Utility Services Charges

 

 

1.

Utility Services Charges. In consideration for the Utility Services consumed at the Building, Tenant shall pay charges, all as more fully described in this EXHIBIT D-l.

 

 

2.

Definitions. For the purposes of this EXHIBIT D-l the following terms shall have the following definitions:

 

 

 

“Overhead Charge” means, with respect to each billing month, the Tenant Base Amount for such billing month multiplied by twenty-five percent (25%).

 

 

 

“RED” means RED-Rochester, LLC, a Delaware limited liability company.

 

 

 

“Sanitary Sewer Charges” means for each billing month an amount equal to $83.33 (equivalent to $1,000 per year).

 

 

 

“Standard Base Rate” means, with respect to each Utility Service for each billing month, the rate reported by RED as the standard average rate per unit for such Utility Service with respect to such billing month charged by RED to customers of Eastman Business Park generally.

 

 

 

“Tenant Base Amount” means, with respect to each billing month, the sum of the results of the Standard Base Rate with respect to each Utility Service for such billing month multiplied by the number of units of such Utility Service consumed or deemed to be consumed by Tenant during such billing month.

 

 

 

“Utility Services Charges” means the charges payable by Tenant for Utility Services as determined in accordance with paragraph 4 of this EXHIBIT D-l.

 

 

3.

Usage Determination. Tenant’s consumption of each of the Utility Services shall be computed in accordance with meters measuring actual delivery of such Utility Service to the Premises, or if no such meter exists, then in accordance with the reasonable estimate of Landlord based on the meters measuring the actual delivery of such Utility Service to the Building or portion of the Building in which the Premises is located or, if no such meter exists, based upon Landlord’s reasonable estimate derived in a manner similar to Landlord’s estimates for allocation of Utility Services charges to other occupants of the Building or other adjacent buildings in Eastman Business Park.

 

 

4.

Utility Services Charges. For each billing month, the Utility Services Charges shall be equal to the Tenant Base Amount for such billing month, the Overhead Charge for such billing month and the Sanitary Sewer Charges for such billing month.

 

 

5.

Operating Dividend.
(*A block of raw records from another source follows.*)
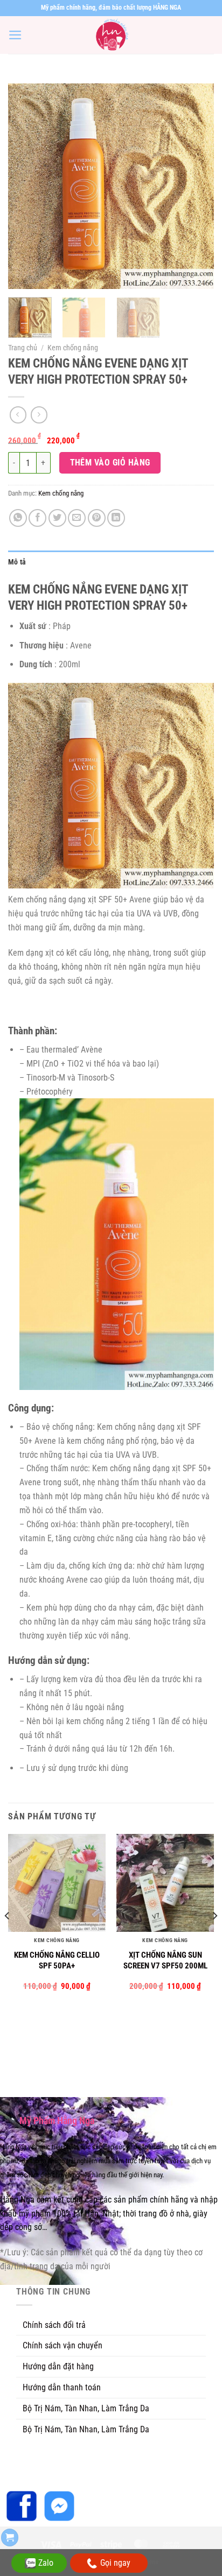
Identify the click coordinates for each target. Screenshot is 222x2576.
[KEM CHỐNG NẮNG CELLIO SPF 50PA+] (57, 1882)
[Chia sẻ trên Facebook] (37, 518)
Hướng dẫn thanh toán (62, 2387)
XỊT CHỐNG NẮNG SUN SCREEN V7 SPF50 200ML (165, 1960)
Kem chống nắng (72, 347)
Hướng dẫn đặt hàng (58, 2366)
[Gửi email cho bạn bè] (77, 518)
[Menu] (15, 35)
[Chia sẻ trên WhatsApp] (18, 518)
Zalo (45, 2563)
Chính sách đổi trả (54, 2325)
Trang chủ (22, 347)
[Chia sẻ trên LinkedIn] (116, 518)
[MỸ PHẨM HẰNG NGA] (111, 35)
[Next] (196, 186)
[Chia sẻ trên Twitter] (57, 518)
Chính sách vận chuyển (62, 2345)
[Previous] (26, 186)
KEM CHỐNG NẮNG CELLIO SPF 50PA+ (57, 1960)
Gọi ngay (115, 2563)
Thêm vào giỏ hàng (110, 462)
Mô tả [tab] (17, 561)
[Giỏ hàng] (9, 2537)
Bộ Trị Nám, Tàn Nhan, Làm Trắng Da (86, 2408)
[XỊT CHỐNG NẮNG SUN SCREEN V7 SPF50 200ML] (165, 1882)
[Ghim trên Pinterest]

Landlord shall credit to Tenant a pro rata portion, based on utility consumption and the Standard Base Rates during the relevant period, of each operating dividend actually received by Landlord from RED. Landlord shall credit such amount to Tenant on the invoice issued to Tenant after the receipt by Landlord of the Operating Dividend from RED. For purposes of this paragraph 5, the date of the invoice on which Landlord receives a credit attributable to an Operating Dividend shall be deemed to be receipt by Landlord of such Operating Dividend.


 

 

6.

Calculations. The number of units of wastewater treatment and sewer provided to Tenant during any billing month shall be deemed to be the number of units of process water provided to Tenant during such billing month. A billing month that straddles two calendar quarters or two calendar years shall be deemed to occur in the calendar quarter or calendar year in which the majority of the days comprising such billing month fall.